=== Section Start ===

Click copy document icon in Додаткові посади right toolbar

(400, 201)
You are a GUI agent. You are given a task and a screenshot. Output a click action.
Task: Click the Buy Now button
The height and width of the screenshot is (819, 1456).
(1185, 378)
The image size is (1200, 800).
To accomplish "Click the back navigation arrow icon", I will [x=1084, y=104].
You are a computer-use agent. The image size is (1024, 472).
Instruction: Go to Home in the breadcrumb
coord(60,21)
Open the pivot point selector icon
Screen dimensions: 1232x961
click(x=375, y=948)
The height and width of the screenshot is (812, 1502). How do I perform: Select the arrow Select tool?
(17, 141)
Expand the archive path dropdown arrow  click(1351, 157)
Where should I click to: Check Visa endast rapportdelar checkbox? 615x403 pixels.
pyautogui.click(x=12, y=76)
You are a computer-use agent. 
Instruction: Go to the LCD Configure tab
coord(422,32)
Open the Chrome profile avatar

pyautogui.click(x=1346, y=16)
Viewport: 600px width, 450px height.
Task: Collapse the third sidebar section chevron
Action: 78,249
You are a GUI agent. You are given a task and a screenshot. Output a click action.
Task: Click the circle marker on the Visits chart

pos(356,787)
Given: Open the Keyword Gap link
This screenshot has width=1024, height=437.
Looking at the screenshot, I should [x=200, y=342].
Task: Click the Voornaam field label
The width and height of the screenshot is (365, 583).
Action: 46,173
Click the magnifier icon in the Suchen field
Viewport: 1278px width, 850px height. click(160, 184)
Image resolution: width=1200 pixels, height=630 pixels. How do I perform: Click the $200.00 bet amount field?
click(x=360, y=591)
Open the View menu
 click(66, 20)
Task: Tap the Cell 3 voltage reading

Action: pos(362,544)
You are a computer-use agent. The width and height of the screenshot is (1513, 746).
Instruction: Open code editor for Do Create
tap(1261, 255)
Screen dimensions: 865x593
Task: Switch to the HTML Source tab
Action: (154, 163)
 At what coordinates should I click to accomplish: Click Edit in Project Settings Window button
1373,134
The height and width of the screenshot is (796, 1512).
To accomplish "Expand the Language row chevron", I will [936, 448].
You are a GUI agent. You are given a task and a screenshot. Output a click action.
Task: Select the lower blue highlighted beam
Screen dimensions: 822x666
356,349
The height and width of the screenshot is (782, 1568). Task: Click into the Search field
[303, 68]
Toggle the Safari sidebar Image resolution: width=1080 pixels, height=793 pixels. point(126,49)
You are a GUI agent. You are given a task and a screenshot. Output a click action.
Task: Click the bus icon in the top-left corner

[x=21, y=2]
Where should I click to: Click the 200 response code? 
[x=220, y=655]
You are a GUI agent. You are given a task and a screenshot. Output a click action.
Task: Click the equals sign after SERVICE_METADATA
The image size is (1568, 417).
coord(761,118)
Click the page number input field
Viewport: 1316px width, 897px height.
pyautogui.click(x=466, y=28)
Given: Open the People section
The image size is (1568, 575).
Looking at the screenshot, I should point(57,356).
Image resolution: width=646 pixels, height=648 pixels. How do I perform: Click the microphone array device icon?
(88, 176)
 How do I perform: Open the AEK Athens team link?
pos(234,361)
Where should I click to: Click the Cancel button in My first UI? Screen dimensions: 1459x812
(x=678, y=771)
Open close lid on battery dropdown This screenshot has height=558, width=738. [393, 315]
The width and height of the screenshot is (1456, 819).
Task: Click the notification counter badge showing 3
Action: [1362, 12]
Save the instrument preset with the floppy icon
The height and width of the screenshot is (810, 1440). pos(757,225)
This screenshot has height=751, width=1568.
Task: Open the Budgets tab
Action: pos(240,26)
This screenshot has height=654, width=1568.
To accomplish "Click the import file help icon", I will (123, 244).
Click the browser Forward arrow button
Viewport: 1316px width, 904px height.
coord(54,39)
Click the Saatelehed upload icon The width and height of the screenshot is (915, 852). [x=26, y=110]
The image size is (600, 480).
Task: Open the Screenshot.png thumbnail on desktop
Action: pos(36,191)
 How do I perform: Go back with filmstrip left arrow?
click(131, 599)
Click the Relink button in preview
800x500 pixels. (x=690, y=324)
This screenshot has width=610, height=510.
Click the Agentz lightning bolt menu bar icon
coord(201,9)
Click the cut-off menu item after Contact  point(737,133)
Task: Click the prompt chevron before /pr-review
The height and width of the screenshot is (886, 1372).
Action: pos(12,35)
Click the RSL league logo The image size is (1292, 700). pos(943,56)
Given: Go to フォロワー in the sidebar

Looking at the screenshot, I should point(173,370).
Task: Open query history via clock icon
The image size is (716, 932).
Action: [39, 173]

=== Section End ===

Try it
Write the data out again, verbatim.

Exercise answer
Click copy document icon in Додаткові посади right toolbar

(400, 201)
You are a GUI agent. You are given a task and a screenshot. Output a click action.
Task: Click the Buy Now button
The height and width of the screenshot is (819, 1456).
(1185, 378)
The image size is (1200, 800).
To accomplish "Click the back navigation arrow icon", I will [x=1084, y=104].
You are a computer-use agent. The image size is (1024, 472).
Instruction: Go to Home in the breadcrumb
coord(60,21)
Open the pivot point selector icon
Screen dimensions: 1232x961
click(x=375, y=948)
The height and width of the screenshot is (812, 1502). How do I perform: Select the arrow Select tool?
(17, 141)
Expand the archive path dropdown arrow  click(1351, 157)
Where should I click to: Check Visa endast rapportdelar checkbox? 615x403 pixels.
pyautogui.click(x=12, y=76)
You are a computer-use agent. 
Instruction: Go to the LCD Configure tab
coord(422,32)
Open the Chrome profile avatar

pyautogui.click(x=1346, y=16)
Viewport: 600px width, 450px height.
Task: Collapse the third sidebar section chevron
Action: 78,249
You are a GUI agent. You are given a task and a screenshot. Output a click action.
Task: Click the circle marker on the Visits chart

pos(356,787)
Given: Open the Keyword Gap link
This screenshot has width=1024, height=437.
Looking at the screenshot, I should [x=200, y=342].
Task: Click the Voornaam field label
The width and height of the screenshot is (365, 583).
Action: 46,173
Click the magnifier icon in the Suchen field
Viewport: 1278px width, 850px height. click(160, 184)
Image resolution: width=1200 pixels, height=630 pixels. How do I perform: Click the $200.00 bet amount field?
click(x=360, y=591)
Open the View menu
 click(66, 20)
Task: Tap the Cell 3 voltage reading

Action: pos(362,544)
You are a computer-use agent. The width and height of the screenshot is (1513, 746).
Instruction: Open code editor for Do Create
tap(1261, 255)
Screen dimensions: 865x593
Task: Switch to the HTML Source tab
Action: (154, 163)
 At what coordinates should I click to accomplish: Click Edit in Project Settings Window button
1373,134
The height and width of the screenshot is (796, 1512).
To accomplish "Expand the Language row chevron", I will [936, 448].
You are a GUI agent. You are given a task and a screenshot. Output a click action.
Task: Select the lower blue highlighted beam
Screen dimensions: 822x666
356,349
The height and width of the screenshot is (782, 1568). Task: Click into the Search field
[303, 68]
Toggle the Safari sidebar Image resolution: width=1080 pixels, height=793 pixels. point(126,49)
You are a GUI agent. You are given a task and a screenshot. Output a click action.
Task: Click the bus icon in the top-left corner

[x=21, y=2]
Where should I click to: Click the 200 response code? 
[x=220, y=655]
You are a GUI agent. You are given a task and a screenshot. Output a click action.
Task: Click the equals sign after SERVICE_METADATA
The image size is (1568, 417).
coord(761,118)
Click the page number input field
Viewport: 1316px width, 897px height.
pyautogui.click(x=466, y=28)
Given: Open the People section
The image size is (1568, 575).
Looking at the screenshot, I should point(57,356).
Image resolution: width=646 pixels, height=648 pixels. How do I perform: Click the microphone array device icon?
(88, 176)
 How do I perform: Open the AEK Athens team link?
pos(234,361)
Where should I click to: Click the Cancel button in My first UI? Screen dimensions: 1459x812
(x=678, y=771)
Open close lid on battery dropdown This screenshot has height=558, width=738. [393, 315]
The width and height of the screenshot is (1456, 819).
Task: Click the notification counter badge showing 3
Action: [1362, 12]
Save the instrument preset with the floppy icon
The height and width of the screenshot is (810, 1440). pos(757,225)
This screenshot has height=751, width=1568.
Task: Open the Budgets tab
Action: pos(240,26)
This screenshot has height=654, width=1568.
To accomplish "Click the import file help icon", I will (123, 244).
Click the browser Forward arrow button
Viewport: 1316px width, 904px height.
coord(54,39)
Click the Saatelehed upload icon The width and height of the screenshot is (915, 852). [x=26, y=110]
The image size is (600, 480).
Task: Open the Screenshot.png thumbnail on desktop
Action: pos(36,191)
 How do I perform: Go back with filmstrip left arrow?
click(131, 599)
Click the Relink button in preview
800x500 pixels. (x=690, y=324)
This screenshot has width=610, height=510.
Click the Agentz lightning bolt menu bar icon
coord(201,9)
Click the cut-off menu item after Contact  point(737,133)
Task: Click the prompt chevron before /pr-review
The height and width of the screenshot is (886, 1372).
Action: pos(12,35)
Click the RSL league logo The image size is (1292, 700). pos(943,56)
Given: Go to フォロワー in the sidebar

Looking at the screenshot, I should point(173,370).
Task: Open query history via clock icon
The image size is (716, 932).
Action: [39, 173]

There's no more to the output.